1. Field of the Invention
The present invention relates to a light beam scanning device that performs scanning with a light beam from a light source while detecting the light beam, an image forming apparatus, and a light beam scanning method.
2. Description of the Related Art
In general, an image forming apparatus employing a light beam scanning device modulates a light beam by image data, deflects the light beam at constant angular velocity in the main scanning direction by rotating a polygon mirror, and corrects the deflection of constant angular velocity to deflection of constant linear velocity, thereby scanning the surface of a photosensitive body.
However, with respect to the conventional image forming apparatus, there is a problem in that each mass-produced product has different image magnification because of variations in the characteristics of the lens of its light beam scanning device. In particular, in the case of employing a plastic lens, it is very likely that the shape and the refractive index of the plastic lens vary because of variations in ambient temperature or the internal temperature of the apparatus. When such variations in the shape and the refractive index occur, the scanning position on the image surface of the photosensitive body changes, thus preventing a high-quality image from being produced.

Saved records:
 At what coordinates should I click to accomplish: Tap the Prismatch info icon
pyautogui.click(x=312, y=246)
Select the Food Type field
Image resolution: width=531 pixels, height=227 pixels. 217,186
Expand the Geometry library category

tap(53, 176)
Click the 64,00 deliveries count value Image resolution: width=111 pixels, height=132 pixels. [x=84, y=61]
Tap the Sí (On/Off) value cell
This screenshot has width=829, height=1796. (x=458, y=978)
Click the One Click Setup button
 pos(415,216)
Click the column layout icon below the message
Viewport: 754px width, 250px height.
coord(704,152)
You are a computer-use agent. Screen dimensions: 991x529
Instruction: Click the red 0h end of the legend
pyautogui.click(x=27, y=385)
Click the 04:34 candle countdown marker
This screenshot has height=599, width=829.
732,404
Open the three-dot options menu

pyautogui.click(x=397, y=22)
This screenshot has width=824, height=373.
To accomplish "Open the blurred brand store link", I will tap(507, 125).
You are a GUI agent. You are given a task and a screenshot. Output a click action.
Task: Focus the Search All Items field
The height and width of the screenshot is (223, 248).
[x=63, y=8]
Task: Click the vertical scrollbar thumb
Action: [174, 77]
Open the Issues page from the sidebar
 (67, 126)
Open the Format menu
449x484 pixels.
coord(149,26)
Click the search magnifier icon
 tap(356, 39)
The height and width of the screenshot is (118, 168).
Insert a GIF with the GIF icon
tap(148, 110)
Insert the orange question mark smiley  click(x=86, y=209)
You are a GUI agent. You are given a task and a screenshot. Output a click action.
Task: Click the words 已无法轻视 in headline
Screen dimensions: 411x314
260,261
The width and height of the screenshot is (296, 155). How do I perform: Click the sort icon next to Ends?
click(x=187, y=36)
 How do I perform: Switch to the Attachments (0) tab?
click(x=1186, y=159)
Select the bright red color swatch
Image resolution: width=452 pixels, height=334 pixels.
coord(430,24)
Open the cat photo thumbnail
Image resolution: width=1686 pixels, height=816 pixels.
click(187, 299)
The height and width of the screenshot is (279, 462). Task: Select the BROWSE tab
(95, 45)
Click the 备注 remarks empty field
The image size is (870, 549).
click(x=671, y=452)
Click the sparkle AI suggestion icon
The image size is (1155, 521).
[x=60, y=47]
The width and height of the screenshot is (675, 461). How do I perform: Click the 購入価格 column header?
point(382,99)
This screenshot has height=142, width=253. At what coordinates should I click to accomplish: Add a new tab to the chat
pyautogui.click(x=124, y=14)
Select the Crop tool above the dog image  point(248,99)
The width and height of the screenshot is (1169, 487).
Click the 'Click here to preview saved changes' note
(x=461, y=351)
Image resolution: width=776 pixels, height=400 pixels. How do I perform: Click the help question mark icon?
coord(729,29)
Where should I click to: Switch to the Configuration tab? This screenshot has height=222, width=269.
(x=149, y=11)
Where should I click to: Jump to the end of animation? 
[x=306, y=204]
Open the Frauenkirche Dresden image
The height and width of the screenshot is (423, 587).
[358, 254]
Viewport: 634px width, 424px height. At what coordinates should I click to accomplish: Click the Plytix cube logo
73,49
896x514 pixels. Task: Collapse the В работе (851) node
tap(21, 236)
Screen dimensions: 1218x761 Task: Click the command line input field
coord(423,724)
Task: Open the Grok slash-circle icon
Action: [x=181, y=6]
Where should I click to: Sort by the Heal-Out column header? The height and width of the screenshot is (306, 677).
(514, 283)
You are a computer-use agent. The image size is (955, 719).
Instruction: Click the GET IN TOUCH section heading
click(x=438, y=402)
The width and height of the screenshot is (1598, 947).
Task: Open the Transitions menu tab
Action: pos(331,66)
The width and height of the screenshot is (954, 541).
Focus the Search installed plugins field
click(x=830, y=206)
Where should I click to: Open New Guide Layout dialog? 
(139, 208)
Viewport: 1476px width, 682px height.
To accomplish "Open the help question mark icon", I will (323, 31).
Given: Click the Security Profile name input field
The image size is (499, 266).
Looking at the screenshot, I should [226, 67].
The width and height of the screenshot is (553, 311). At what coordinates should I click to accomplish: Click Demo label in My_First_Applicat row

▶ **INSTRUCTIONS FOR THE TASK**:
Answer these questions from the light beam scanning text:
(a) What is rotated to deflect the light beam in the main scanning direction?
(b) What causes each mass-produced product to have different image magnification?
(c) Besides ambient temperature, variations in what temperature can change the shape and refractive index of a plastic lens?
The lines come from a different source than the text.

▶ **SOLUTION TO THIS TASK**:
(a) A polygon mirror.
(b) Variations in the characteristics of the lens of its light beam scanning device.
(c) The internal temperature of the apparatus.